▸ Records for this task:
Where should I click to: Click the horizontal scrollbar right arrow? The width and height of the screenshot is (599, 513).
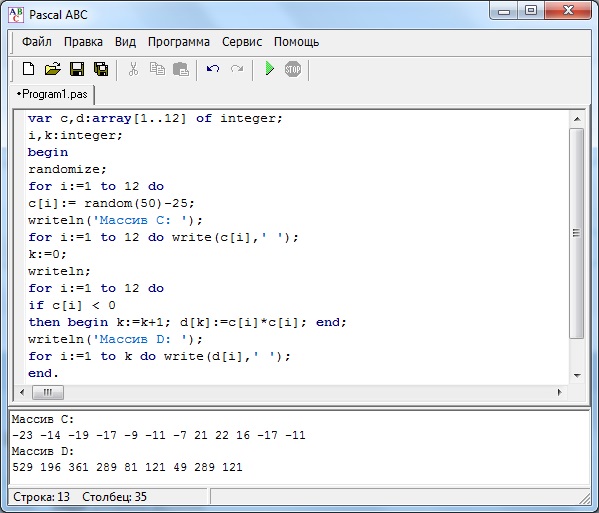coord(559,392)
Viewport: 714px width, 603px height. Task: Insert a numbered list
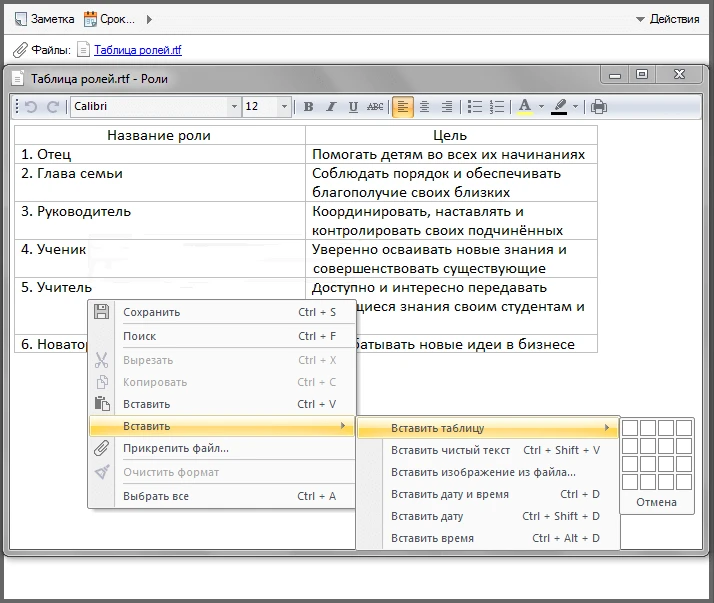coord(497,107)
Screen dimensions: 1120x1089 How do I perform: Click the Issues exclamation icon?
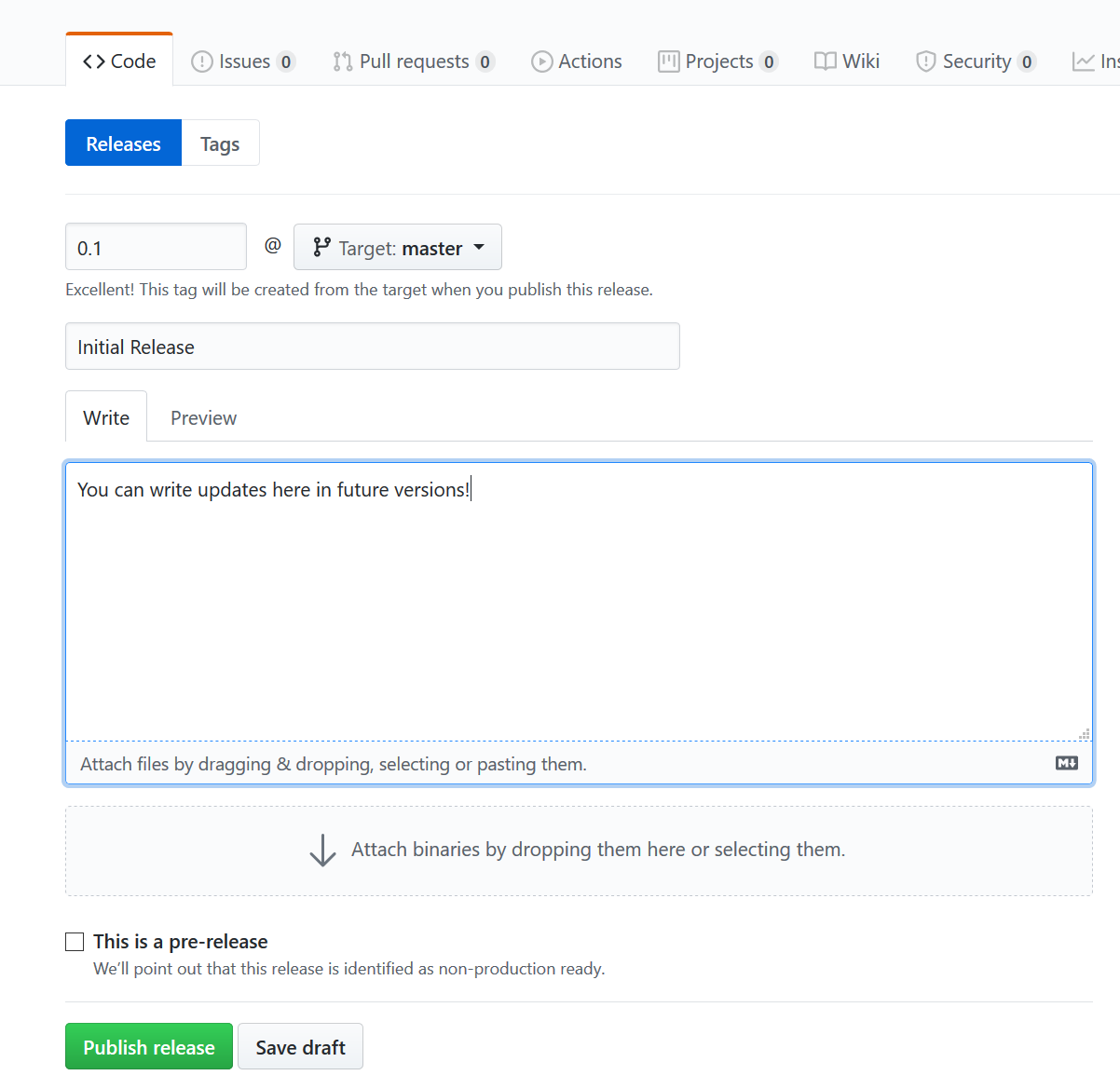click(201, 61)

▸ Task prompt:
All of the data needs repeating exactly, but the pictures do not.

▸ Your solution:
Where should I click to: Click the horizontal scrollbar right arrow? The width and height of the screenshot is (599, 513).
coord(559,392)
Viewport: 714px width, 603px height. Task: Insert a numbered list
coord(497,107)
Screen dimensions: 1120x1089 How do I perform: Click the Issues exclamation icon?
click(201, 61)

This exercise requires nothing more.